Introduction

The purpose of this article is not for you to learn about recursion schemes - although that’d be a nice side effect. This is really more of a revenge story.

See, a few years ago, I was learning about functional programming. It takes a while, there’s a lot of new concept to learn and old ones to unlearn, but I finally got to a place where I felt I knew - not everything I needed, certainly, but at least enough to start writing code I didn’t have to be ashamed of.

But then about 5 minutes later, a friend of mine came to me and asked Do you know about recursion schemes?, to which I had to confess that I didn’t even understand all the words in that question. And so I started studying again, and after a while, I came to the conclusion that… well, recursion schemes are a bit rubbish, really.

They sound incredibly pretentious, are surprisingly hard to put together, and all for a payoff that is somewhat undewhelming. The standard pitch goes something like:

If you want to write an interpreter for a simple mathematical expression language, then using recursion schemes is almost as good as not using them.

I didn’t find that compelling.

So I went to my friend and told him all that, but he answered no but you don’t understand - you can’t be a proper functional programmer if you don’t understand recursion schemes. Which I felt was a bit of a low blow, because I dearly want to be a proper functional programmer!

So I went back to studying, and after a while, came to a new conclusion: the problem, in my case, was not recursion schemes, but the way they are taught.

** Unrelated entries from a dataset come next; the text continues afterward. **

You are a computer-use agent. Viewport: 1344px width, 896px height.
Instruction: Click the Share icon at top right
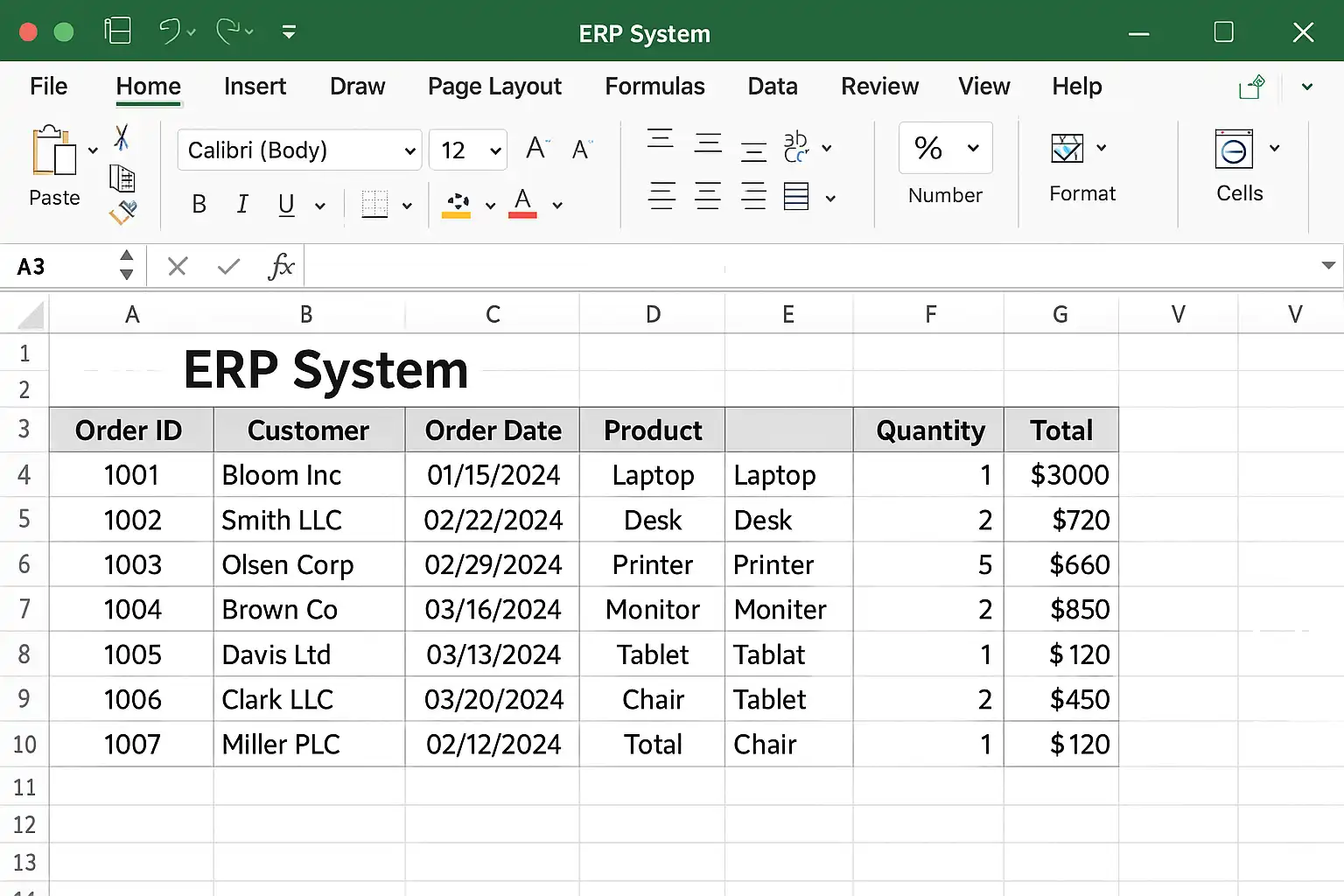pyautogui.click(x=1251, y=87)
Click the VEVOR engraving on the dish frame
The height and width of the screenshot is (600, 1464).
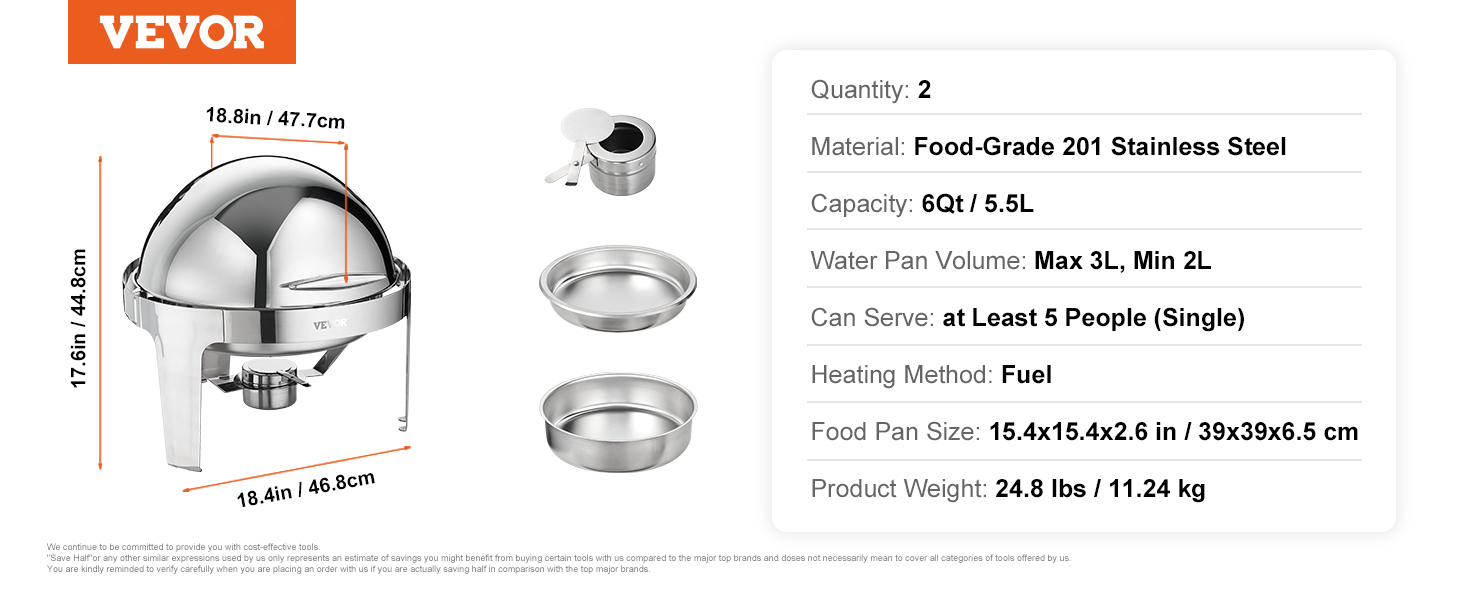pyautogui.click(x=329, y=323)
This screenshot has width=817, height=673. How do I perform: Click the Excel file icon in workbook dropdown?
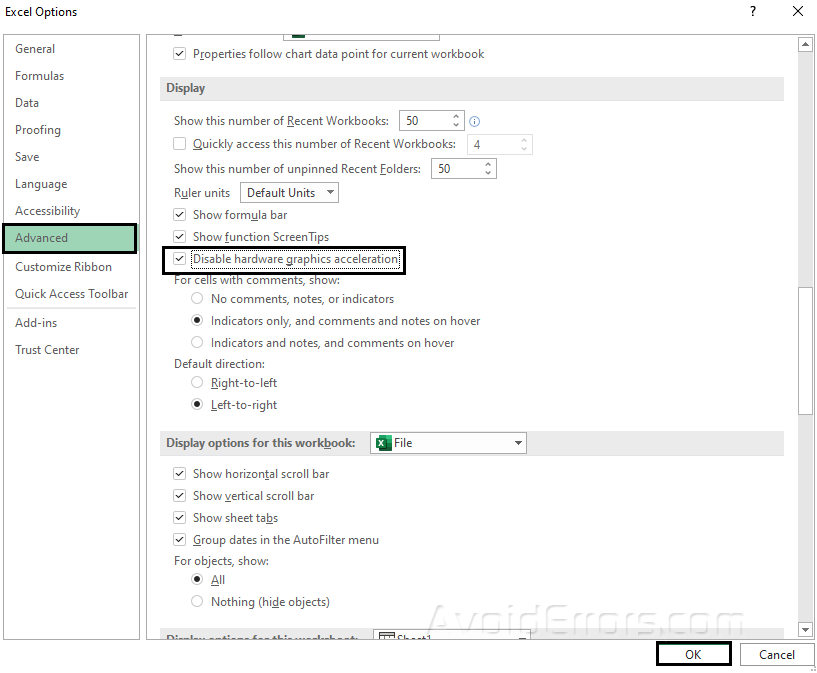click(382, 443)
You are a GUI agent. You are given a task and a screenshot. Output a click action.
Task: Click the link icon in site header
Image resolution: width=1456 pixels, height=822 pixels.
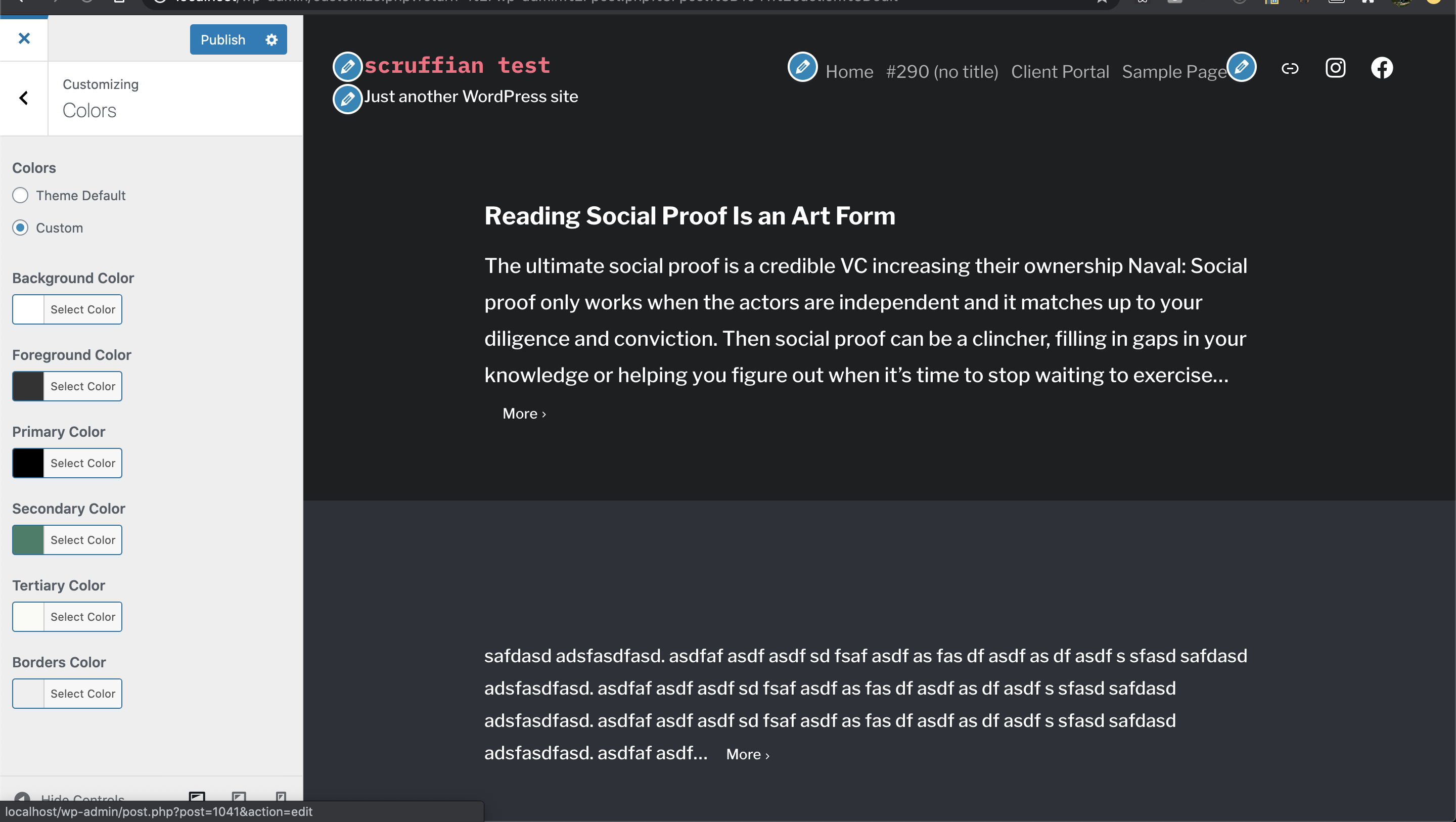pyautogui.click(x=1290, y=68)
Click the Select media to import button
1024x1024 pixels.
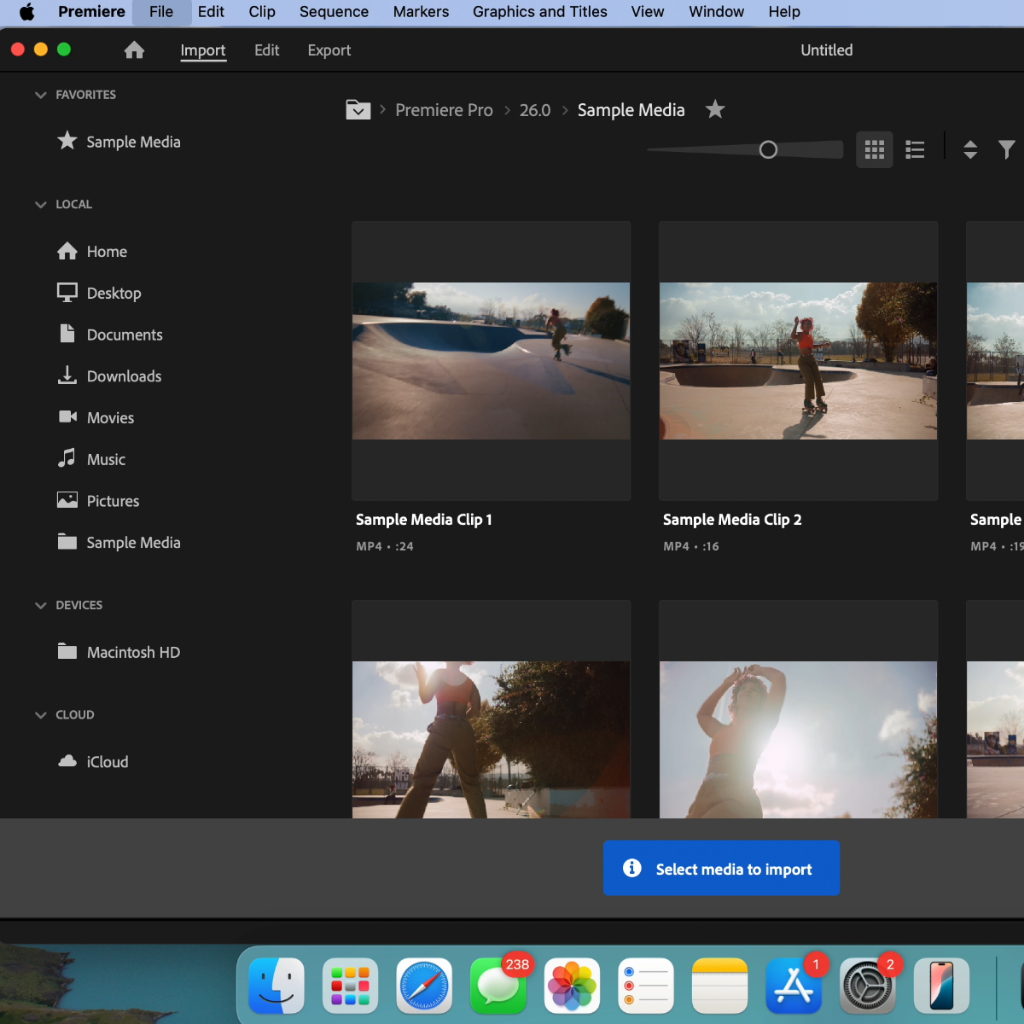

They’re a beautiful theorical construct, and are almost always approached that way - but that’s not how I work. I need to understand why something is useful before I can devote that much brain power to the underlying theory.

This article is the result of that conclusion - the introduction material I wish I’d found when I started out. And my promise to you is: once you’re done reading, you will, through the prism of two simple recursion schemes, understand the purpose of all the others, and how to study and create them by yourselves.

Oh, and of course, you, too, will be a proper functional programmer.